To understand how my suggestion that food is art connects to Bloom’s conundrum of the pleasures and the pains of food, I offer another personal precept about art: art should be something you love and something you hate almost simultaneously. The artists whom I respect most are those that simultaneously make me love them and loathe them; I love them for their contribution. I loathe them for their genius. Of course, the hatred half of this bilateral is driven purely by jealousy, and, you know, I’m absolutely fine with that. That means that as a creator, I know how far away I am from where I need to be, and for me, the most rewarding way to try and produce a sort of artistic affect is food. Sure, I play guitar, and I sing, and I act, and I sketch, and I write, and I spread myself too thin to be too good at any one thing (on purpose I’m convinced) because I can never see myself so good at any one thing as to be the envy of a person who simultaneously can’t stop listening to me, watching me, surveying me, or reading me, while hating me all the while.
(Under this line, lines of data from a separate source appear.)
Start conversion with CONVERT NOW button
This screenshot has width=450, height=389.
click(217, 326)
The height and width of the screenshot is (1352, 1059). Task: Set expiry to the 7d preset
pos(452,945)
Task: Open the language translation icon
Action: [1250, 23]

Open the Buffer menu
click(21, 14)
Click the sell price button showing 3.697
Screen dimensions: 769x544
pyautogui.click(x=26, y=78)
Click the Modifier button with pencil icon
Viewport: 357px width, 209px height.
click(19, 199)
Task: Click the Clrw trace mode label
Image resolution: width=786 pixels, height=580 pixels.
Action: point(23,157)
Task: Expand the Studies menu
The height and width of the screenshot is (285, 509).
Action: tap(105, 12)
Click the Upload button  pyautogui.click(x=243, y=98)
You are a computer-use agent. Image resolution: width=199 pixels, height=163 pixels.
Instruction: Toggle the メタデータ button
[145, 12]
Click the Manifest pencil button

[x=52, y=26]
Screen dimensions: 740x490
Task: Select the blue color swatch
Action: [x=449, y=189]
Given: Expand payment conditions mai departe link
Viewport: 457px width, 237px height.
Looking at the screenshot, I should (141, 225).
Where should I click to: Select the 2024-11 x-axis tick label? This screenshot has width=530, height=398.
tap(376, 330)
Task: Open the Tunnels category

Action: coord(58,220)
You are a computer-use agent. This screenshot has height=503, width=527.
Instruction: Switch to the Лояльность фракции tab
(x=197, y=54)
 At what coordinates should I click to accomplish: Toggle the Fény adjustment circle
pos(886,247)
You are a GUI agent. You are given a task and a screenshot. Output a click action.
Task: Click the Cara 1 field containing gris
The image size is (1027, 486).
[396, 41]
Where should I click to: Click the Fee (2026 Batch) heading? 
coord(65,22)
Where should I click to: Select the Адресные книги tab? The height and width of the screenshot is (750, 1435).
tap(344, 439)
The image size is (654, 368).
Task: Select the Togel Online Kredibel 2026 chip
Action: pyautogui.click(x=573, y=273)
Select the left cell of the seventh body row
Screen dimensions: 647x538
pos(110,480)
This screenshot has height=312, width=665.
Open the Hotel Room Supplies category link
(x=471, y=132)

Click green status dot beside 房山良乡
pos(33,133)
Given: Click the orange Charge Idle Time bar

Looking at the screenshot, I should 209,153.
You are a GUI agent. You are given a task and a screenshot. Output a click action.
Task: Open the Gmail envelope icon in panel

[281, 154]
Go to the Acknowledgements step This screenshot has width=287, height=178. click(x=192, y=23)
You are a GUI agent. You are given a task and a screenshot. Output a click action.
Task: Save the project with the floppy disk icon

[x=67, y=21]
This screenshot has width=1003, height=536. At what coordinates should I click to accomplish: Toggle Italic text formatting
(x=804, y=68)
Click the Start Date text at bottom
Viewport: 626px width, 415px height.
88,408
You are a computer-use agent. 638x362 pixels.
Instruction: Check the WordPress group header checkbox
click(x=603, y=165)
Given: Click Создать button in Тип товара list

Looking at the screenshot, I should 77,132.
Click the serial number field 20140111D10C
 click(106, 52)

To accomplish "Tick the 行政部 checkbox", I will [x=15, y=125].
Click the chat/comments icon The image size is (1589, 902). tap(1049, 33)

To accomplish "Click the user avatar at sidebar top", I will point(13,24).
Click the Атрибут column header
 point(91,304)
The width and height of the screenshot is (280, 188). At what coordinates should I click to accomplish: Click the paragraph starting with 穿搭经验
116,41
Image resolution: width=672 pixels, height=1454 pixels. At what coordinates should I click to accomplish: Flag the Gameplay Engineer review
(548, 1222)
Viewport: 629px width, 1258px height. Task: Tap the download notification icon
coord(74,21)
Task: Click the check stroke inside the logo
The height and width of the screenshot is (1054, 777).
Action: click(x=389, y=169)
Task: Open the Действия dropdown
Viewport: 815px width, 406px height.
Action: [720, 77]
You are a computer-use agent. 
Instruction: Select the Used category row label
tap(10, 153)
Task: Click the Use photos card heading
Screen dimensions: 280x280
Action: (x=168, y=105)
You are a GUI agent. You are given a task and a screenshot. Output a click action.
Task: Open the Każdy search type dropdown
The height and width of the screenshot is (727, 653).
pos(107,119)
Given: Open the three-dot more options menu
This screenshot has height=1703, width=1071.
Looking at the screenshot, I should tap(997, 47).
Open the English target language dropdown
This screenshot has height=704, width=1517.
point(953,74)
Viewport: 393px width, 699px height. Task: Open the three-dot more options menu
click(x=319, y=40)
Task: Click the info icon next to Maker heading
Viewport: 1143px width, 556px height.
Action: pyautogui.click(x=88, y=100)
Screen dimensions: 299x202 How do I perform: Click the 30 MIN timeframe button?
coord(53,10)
But I can make a mean salsa, I get rave reviews about my lamb burgers, and my warm German potato salad, if I may be permitted, ain’t bad either. My guacamole, however, was proven inferior by a friend just last night who so perfectly married a comfortably ripe mango with the softness of avocados to create something that, yes, I could shake my head at, while still stuffing my face with more. If there is any one creative medium, any one artistic venue that carries the potential to change a person’s mood, to affect them with reinvented emotions and reactions, that I want to share in with the people I love, the people I respect, the people I could not do without, it will forever be food.
In The Odyssey, Odysseus travels to Telepylus. His fleet enters a bottleneck, while his ship stays behind. He sends two men onto the island to search for inhabitants and they meet the daughter of Antiphates, king of a race of giants, known as Laestrygonians, who cannibalize men’s flesh. Odysseus escapes while his two scouts are left at the mercy of the giants whose only debate is whether to eat the men when they are first caught or to save them for later.
A Laestrygonian, most importantly to me, is a person who will eat anything. I hope to one day be one of these fearless giants. Now, I know the risks. One unruly scarf too many and I become one of those obscene Lestrygogs from Bloom’s Dublin, a patron of one of the various eateries in my city from which a hero might need to turn away from in disgust. I hope that I will prove here in this shared space that I am not a gluttonous Dubliner who inhales, unthinkingly, bits of cannibalized meat, but instead that I am a surveyor of food, all sorts of food, the food he makes, and the food that is made for him.
How will I undertake this task? Hmm… I think I’ll start by ordering the ”[p]enny dinner. Knife and fork chained to the table” (U 129.238-39). Careful now.
References: Joyce, James. Ulysses. Ed. Hans Walter Gabler, et. al. New York: Vintage, 1986.